## Provided passage

-- Opening Marker --

The death of a person holding a beneficial interest in a Security as a joint tenant or tenant by the entirety with another person, or as a tenant in common with the deceased Holder’s spouse, will be deemed the death of the beneficial owner of the Security, and the entire principal amount of the Security so held will be subject to the Survivor’s Option. The death of a person holding a beneficial interest in a Security as a tenant in common with a person other than such deceased Holder’s spouse will be deemed the death of the beneficial owner of a Security only with respect to the deceased Holder’s interest in the Security. The death of a person who, during his or her lifetime, was entitled to substantially all of the beneficial interests of ownership of a Security will be deemed the death of the beneficial owner for purposes of the Survivor’s Option, regardless of the registered Holder of the Security, if such beneficial interest can be established to the satisfaction of the Trustee. Such beneficial interest will be deemed to exist in typical cases of nominee ownership, ownership under the Uniform Transfers to Minors Act or Uniform Gifts to Minors Act, community property or other joint ownership arrangements between a husband and wife and custodial and trust arrangements where one person has substantially all of the beneficial ownership interest in the Security during his or her lifetime.
For Securities represented by a Global Security, the Depositary or its nominee shall be the holder of such Security and therefore shall be the only entity that can exercise the Survivor’s Option for such Security. To obtain repayment or repurchase pursuant to exercise of the Survivor’s Option with respect to such Security, the Representative must provide to the broker or other entity through which the beneficial interest in such Security is held by the deceased beneficial owner (i) the documents described in the third preceding paragraph and (ii) written instructions to such broker or other entity to notify the Depositary of such Representative’s desire to obtain repayment or repurchase pursuant to exercise of the Survivor’s Option. Such broker or other entity shall provide to the Trustee (i) the documents received from the Representative referred to in clause (i) of the preceding sentence and (ii) a certificate satisfactory to the Trustee from such broker or other entity stating that it represents the deceased beneficial owner. Such broker or other entity shall be responsible for disbursing any payments it receives pursuant to exercise of the Survivor's Option to the appropriate Representative.

-- Closing Marker --

## Work to complete
In the Survivor's Option text, which entity is the only one that can exercise the Survivor's Option for Securities represented by a Global Security? The rows are drawn from a separate source unrelated to this text.

## Available data
-- Opening Marker --

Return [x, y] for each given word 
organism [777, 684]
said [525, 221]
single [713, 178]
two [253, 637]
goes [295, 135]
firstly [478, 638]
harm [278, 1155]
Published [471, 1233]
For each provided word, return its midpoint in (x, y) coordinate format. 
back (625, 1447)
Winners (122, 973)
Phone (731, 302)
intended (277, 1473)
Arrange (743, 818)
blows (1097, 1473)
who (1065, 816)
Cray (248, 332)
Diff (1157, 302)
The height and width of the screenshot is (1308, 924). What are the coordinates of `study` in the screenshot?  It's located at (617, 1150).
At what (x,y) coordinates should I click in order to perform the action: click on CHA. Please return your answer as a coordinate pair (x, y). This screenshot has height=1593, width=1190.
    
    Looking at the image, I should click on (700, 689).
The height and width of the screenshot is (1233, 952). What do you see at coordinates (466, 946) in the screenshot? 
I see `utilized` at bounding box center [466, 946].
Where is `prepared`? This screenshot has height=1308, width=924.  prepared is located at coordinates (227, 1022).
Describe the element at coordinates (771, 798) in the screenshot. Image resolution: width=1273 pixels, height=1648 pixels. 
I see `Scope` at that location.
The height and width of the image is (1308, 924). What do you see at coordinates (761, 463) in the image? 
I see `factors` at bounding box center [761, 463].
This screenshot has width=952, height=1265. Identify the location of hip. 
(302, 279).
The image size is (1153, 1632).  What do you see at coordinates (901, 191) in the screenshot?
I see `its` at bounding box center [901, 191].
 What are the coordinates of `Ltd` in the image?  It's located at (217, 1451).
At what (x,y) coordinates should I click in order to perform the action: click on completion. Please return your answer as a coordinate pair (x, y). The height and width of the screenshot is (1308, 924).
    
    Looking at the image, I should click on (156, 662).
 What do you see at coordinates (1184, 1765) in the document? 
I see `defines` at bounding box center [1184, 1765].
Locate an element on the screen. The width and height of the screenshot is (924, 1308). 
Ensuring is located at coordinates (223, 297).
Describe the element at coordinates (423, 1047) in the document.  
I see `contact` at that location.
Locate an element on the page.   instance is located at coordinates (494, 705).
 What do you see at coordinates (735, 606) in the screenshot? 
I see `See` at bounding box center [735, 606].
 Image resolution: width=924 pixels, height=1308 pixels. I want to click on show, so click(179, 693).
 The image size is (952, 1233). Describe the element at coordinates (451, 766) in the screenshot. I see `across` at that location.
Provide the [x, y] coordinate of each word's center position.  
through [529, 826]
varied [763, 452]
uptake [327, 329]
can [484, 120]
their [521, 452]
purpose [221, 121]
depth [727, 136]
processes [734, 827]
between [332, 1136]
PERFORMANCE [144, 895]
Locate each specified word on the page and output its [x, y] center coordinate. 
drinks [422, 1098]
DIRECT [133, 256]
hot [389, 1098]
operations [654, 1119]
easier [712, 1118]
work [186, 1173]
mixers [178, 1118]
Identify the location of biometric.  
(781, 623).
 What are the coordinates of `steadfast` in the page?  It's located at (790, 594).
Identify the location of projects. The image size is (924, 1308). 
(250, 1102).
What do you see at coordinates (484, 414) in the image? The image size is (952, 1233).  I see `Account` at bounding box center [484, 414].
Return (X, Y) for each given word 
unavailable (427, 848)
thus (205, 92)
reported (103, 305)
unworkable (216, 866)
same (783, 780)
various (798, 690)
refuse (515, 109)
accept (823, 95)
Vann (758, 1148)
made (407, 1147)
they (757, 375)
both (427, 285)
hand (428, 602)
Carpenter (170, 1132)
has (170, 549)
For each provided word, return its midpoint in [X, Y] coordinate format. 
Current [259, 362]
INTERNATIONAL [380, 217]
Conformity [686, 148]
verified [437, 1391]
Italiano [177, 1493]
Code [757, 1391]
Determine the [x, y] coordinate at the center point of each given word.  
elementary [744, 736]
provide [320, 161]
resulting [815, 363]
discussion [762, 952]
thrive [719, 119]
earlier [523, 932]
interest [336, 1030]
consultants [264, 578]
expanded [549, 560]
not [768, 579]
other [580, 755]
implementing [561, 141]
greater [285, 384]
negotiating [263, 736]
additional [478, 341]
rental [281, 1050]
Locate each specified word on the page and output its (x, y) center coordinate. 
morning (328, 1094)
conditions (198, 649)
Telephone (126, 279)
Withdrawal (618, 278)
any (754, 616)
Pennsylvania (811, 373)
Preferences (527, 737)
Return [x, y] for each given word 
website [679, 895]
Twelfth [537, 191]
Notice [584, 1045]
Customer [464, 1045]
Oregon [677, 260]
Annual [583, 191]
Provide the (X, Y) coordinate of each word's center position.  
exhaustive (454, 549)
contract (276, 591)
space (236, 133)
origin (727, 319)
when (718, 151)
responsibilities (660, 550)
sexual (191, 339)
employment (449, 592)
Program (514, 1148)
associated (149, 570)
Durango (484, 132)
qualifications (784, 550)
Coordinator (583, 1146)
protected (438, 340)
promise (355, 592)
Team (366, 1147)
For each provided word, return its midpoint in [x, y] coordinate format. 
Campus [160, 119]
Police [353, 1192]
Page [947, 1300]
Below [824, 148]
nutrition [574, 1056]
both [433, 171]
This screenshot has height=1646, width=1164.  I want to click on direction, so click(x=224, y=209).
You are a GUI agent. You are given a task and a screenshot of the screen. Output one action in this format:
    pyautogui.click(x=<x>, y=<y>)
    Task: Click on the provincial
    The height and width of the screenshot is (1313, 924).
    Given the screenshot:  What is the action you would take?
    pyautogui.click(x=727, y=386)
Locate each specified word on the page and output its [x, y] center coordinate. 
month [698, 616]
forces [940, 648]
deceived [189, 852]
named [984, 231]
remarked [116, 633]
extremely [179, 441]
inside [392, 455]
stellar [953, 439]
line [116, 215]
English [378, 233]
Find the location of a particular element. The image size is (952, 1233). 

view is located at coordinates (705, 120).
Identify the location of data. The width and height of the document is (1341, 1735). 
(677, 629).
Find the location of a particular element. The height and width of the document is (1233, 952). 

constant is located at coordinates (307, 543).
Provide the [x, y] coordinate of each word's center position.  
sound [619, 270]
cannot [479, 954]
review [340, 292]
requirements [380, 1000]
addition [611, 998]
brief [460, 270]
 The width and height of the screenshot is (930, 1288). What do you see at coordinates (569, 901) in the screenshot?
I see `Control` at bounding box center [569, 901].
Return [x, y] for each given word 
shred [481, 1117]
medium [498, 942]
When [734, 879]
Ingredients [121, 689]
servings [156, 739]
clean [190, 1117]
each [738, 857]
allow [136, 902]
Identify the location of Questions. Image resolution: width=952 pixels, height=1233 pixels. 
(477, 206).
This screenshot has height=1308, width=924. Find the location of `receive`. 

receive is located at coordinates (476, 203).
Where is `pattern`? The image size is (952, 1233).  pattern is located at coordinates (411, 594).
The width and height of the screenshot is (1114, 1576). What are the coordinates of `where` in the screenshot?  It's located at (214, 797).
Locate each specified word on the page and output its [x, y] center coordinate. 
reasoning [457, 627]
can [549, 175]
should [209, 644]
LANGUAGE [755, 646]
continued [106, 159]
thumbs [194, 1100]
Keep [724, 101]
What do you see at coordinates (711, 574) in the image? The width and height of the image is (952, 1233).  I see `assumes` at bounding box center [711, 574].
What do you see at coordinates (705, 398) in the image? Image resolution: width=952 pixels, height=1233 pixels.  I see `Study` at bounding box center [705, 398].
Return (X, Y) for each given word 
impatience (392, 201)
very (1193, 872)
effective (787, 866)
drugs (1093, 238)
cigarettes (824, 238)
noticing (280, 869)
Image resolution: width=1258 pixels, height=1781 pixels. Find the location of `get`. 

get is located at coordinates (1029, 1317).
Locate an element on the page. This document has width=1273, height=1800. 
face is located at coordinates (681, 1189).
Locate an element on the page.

-- Closing Marker --

## Task solution
The Depositary or its nominee.